Répondez brièvement, d'après l'extrait sur Yvan Goll :
(a) Dans quel numéro de La Gazette des Lettres et à quelle date l'extrait a-t-il paru ?
(b) Quel recueil de Goll est présenté comme le seul de lecture courante ?
(c) De quelle année date Le Nouvel Orphée ?

__Extrait du document__:
═══

Paul Guth 1949 et 1951

La Gazette des Lettres n° 96 - 3 sept.1949 - bi-mensuel (Paris). Yvan Goll, interview

de Paul Guth p.1-2

Le rayonnement de l’oeuvre d’Yvan Goll n’est pas ce qu’il devrait être. Certes elle a ses fervents mais qui se recrutent parmi les seuls connaisseurs. Ayant justifié,  et au delà,  les espoirs que l’on plaçait en elle sur la foi des premiers recueils,  dans les années 20,  elle n’a point connu la large diffusion que l’on était en droit de lui prédire à l’époque. S’agit-il d’un paradoxe ou d’une injustice ?  Des deux sans doute,  et l’avenir s’en étonnera …Toute poésie qui nécessite une initiation parce qu’elle est elle-même une initiation est en raison même de sa qualité vouée à demeurer secrète …Qu'Yvan Goll soit un de ces poètes en marge c’est l’évidence même comme c’est le signe de sa grandeur. Si déplorable soit-elle l’occultation provisoire de son oeuvre s’inscrit dans l’ordre des choses mais elle a aussi des raisons spécifiquement littéraires…son lyrisme oscille constamment entre les recherches d’avant-garde et le souci de la rigueur formelle; il joue avec autant de virtuosité sur le clavier de l’hermétisme que sur celui de la chanson populaire; il est tantôt hiéroglyphe,  tantôt image d’Epinal …mais quoi !  ce sont là des qualités si rares en notre génération qu’on les y tient pour suspectes,  et qu’en fin de compte cette oeuvre se trouve en porte-à-faux entre les tendances contradictoires de l’époque . Il est difficile,  je l’admets volontiers,  de relier logiquement Le Nouvel Orphée de 1923 à L 'Elégie d’Ihpétonga qui vient de paraître et,  à plus forte raison de concilier le ton des trois livres de Jean Sans Terre avec celui du Char Triomphal de l’Antimoine. Ce n’est pas en tout cas le lyrisme des Chansons Malaises, le seul de ses recueils disons de lecture courante,  qui nous aidera à trouver la clef de l’entreprise de Goll,  la raison une et profonde que l’on cherche fatalement à toute oeuvre de quelque ampleur. …

Mon seul propos était de rendre hommage à un poète trop négligé bien qu’il soit un des meilleurs de sa génération et celui qui a contribué à bien faire connaître à la mienne tous ceux qui de par le monde nous ont préparé les voies. Je me suis uniquement préoccupé de le situer dans une époque qui sans lui ne serait pas ce qu’elle est et dont il est dans tous domaines,  dans celui surtout des recherches esthétiques,  un des plus irrécusables témoins.”

═══

__Données__:
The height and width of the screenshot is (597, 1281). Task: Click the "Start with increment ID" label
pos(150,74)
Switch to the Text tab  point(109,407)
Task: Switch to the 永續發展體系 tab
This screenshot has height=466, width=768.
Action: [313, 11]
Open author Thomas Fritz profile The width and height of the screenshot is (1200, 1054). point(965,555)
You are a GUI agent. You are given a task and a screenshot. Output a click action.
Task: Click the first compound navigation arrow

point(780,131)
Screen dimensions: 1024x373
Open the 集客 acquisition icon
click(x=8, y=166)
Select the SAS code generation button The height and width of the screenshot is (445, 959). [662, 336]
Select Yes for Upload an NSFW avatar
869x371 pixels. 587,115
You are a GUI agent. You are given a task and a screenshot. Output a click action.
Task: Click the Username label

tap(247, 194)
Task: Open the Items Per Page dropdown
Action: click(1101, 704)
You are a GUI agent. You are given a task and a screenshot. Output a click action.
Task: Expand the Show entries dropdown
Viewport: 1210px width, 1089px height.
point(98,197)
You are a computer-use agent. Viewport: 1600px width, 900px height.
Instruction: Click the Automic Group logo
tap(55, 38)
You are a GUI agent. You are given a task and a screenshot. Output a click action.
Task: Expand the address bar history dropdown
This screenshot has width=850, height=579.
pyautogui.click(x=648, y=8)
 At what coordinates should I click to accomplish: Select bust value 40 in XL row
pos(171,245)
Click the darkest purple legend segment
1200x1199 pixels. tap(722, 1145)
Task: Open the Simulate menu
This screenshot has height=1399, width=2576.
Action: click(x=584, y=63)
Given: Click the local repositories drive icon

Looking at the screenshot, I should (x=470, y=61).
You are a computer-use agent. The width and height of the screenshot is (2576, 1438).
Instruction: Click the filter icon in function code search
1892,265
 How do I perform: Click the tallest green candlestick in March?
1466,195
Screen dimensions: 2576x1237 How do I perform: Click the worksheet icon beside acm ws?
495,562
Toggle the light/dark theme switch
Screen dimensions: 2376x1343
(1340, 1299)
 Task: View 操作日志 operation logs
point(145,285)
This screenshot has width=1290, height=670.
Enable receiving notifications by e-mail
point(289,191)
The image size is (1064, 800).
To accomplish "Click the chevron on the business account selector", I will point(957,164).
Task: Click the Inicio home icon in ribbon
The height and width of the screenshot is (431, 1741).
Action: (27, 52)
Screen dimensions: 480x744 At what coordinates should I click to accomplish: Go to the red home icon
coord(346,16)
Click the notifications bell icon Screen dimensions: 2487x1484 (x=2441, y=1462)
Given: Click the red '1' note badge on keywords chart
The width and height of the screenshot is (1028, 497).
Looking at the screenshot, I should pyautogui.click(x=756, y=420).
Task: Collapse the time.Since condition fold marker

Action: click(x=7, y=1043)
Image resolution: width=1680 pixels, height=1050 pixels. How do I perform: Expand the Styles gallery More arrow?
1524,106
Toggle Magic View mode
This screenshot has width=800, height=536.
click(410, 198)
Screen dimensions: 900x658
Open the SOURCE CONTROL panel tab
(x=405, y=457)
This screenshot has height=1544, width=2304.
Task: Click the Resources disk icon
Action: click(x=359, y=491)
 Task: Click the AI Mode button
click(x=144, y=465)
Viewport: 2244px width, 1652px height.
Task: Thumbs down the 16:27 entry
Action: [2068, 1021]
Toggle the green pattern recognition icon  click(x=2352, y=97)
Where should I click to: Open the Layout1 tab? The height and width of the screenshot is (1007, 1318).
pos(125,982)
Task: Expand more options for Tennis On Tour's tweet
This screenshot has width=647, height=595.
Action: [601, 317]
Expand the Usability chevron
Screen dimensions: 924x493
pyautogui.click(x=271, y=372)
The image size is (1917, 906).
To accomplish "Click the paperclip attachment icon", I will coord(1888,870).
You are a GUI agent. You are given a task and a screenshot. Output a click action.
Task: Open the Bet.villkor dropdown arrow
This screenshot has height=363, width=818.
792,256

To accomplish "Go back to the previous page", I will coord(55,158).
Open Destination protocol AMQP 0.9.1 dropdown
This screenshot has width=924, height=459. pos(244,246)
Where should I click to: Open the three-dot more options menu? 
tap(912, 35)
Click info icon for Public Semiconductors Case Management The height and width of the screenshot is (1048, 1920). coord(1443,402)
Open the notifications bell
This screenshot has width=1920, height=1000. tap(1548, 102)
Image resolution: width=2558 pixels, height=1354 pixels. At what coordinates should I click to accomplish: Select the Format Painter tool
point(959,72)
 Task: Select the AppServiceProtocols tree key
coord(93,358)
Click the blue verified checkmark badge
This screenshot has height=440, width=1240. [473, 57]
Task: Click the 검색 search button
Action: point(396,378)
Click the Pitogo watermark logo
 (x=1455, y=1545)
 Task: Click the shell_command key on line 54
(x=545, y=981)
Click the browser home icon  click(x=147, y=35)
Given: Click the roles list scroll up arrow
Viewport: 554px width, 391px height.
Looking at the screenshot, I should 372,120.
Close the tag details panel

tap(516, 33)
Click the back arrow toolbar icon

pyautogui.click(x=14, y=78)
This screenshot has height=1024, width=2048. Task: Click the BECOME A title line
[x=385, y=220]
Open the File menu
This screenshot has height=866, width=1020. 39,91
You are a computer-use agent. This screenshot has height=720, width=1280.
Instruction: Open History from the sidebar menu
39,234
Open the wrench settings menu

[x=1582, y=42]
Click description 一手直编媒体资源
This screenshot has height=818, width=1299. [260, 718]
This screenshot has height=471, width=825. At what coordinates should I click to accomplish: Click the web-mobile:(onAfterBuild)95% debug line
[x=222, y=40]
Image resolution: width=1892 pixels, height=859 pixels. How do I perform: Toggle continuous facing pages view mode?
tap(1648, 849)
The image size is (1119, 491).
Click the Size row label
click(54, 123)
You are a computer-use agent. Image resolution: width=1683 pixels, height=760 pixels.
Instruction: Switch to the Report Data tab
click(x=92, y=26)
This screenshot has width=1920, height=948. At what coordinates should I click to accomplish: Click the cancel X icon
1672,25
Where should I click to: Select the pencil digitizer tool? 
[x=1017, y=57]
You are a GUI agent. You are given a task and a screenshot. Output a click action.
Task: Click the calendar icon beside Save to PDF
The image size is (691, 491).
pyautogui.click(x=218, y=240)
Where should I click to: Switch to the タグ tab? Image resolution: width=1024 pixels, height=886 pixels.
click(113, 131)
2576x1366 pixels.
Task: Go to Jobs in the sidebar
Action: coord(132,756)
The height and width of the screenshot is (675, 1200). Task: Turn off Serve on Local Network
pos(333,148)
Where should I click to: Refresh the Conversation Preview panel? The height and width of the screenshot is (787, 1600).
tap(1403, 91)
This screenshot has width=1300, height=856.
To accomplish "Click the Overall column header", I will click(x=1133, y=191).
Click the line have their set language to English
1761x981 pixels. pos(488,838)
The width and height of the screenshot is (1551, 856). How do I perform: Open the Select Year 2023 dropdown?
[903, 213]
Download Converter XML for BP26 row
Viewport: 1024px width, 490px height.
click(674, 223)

═══

__Réponse complète__:
(a) Dans le n° 96, du 3 septembre 1949.
(b) Les Chansons Malaises.
(c) De 1923.